Les marchands de micro vous répondront parce que, précisément, il est un sénateur tèt kale qui appartient à l'association de malfaiteurs en bande organisée qui, depuis l'installation au pouvoir par les Clinton du bandi legal Martelly, a obtenu légalement le droit de ne pas respecter le Droit.
On est en doit de s'interroger - en dépit de sa bonne mine- sur son affaire de milliers de dollars reçus pour faire passer un premier Ministre au Sénat, sur ses accointances avec un déporté qui a fait de la prison pour fraude fiscale - et, il n'en reste pas moins que conduire un véhicule sans plaque d'immatriculation, sans papiers est une infraction grave que K. Augustin a le culot de transformer en percussion politique. Horrible.
Les sbires du régime woz/rakèt sont toujours à la recherche de boucs-émissaires : opposition, pays lock, Dimitri Vorbe, le parlement, et tout récemment l'ambassadeur de Taiwan qui aurait déplu à l'ekselans choisi par dieu.
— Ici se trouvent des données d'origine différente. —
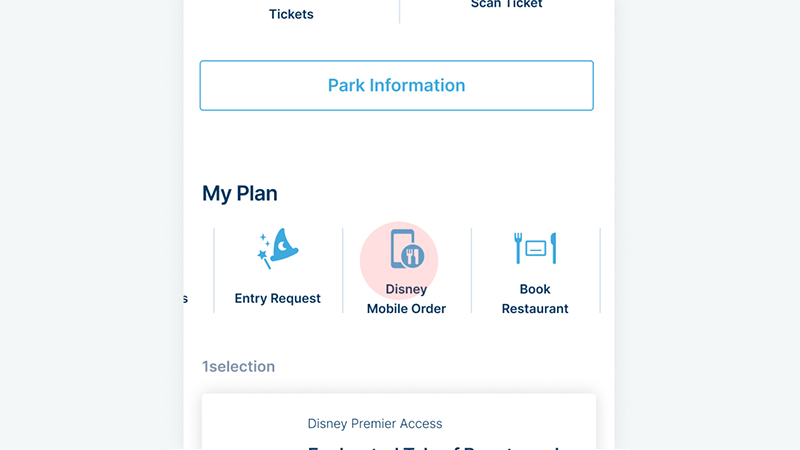Select the Entry Request text label
The height and width of the screenshot is (450, 800).
278,298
Aussi, au lieu de répondre aux questions simples posées par la journaliste: pourquoi circuliez-vous dans une voiture dépourvue de plaques d'immatriculation ? Pourquoi cette voiture n'avait pas de papiers ? Lonorab dévie sur d'autres considérations.
K. Augustin qui passe pour un honnête homme, le genre auquel on donnerait le bon dieu sans confession - quoiqu'il soit extrêmement difficile d'associer le mot honnêteté à qui que ce soit appartenant aux régimes tèt kale, à commencer par leurs boss- fait penser à Alfredo Astiz qui sous la dictature Argentine se faisait passer pour un allié des opposants, grâce à une apparence calme et gentille.
Né à Mar del Plata d'un père officier de marine1, il est chargé sous la dictature du GT 332 (Grupo de Tareas ou « Groupe de travail », les commandos chargés d'enlever les cibles de la junte) et, en tant que tel, il a notamment infiltré les Mères de la place de Mai, sous le nom de Gustavo Niño1 et se liant particulièrement avec une de ses futures victimes, Alice Domon :
« Il signalait les futures victimes en leur donnant un baiser sur la joue, d'où son surnom, « Judas »2. »
Or, en réalité, il les dénonçait et les torturait. D'où le surnom qui lui avait été attribué : l'ange blond de la mort
Un profil de sociopathe assez présent chez les tèt kale et leurs alliés journalistes, élites économiques et intellectuelles, héritiers de la culture mortifèremacouto/militaro/duvaliériste.